You want to lose weight? Throw away all your junk food.
You want more time? Get rid of your TV.
You want to be with your family more often? Live close to them.
I don't have practical advices for how to not ignore your dreams, not suppress your feelings, not neglect your friends, and not forget to be happy. But I am sure there can be similar advices for these, I just lack the creativity.
don't ignore your dreams: build yourself in new ways that initially seem wrong or stupid.
don't work too much: be less materialistic but push your limit.
say what you think: don't take shit, ask questions, think what you do.
cultivate friendships: real bridges don't burn and avoid schadenfreude.
be happy: be prepared to let go of what you know to be true and strive for health.
Inserted as the subtitle at the top of my TiddlyWiki organizer (my rolling ToDo list), and linked to pg's essay.

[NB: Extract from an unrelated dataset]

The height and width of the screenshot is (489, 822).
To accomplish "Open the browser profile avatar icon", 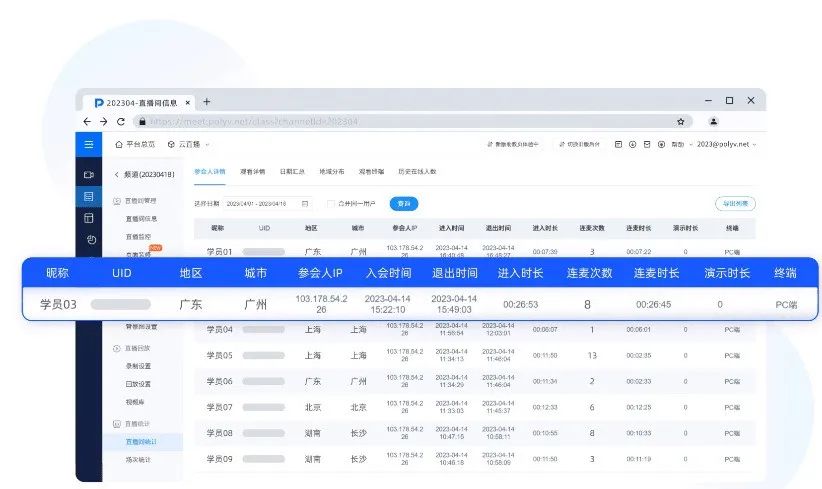I will coord(714,121).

I try to do it by challenging a lot of what I think, almost all the time. It's a solution, although it's very taxing.
(I'd like to say I challenge everything always, but I likely have some blind spots)
Don't ignore your dreams => Live your dreams
Don't work too much => Have fun
Say what you think
For me, this is what mindfulness is all about. A mindfulness practice gradually develops the ability to be in the present moment and be aware of the choices you are making.
- a guiding principle by which the other four rules are derived
- the effect of following the previous four rules
I don't think of "be happy" as a rule so much in itself.
"Have Dreams, Work Hard, Think for Yourself, Speak Up, Be Friendly...and you will live a happy and productive life!"
Especially re-occurring ones, but the first step is to remember your dreams.
> Life should not be a journey to the grave with the intention of arriving safely in a pretty and well preserved body, but rather to skid in broadside in a cloud of smoke, thoroughly used up, totally worn out, and loudly proclaiming "Wow! What a Ride!"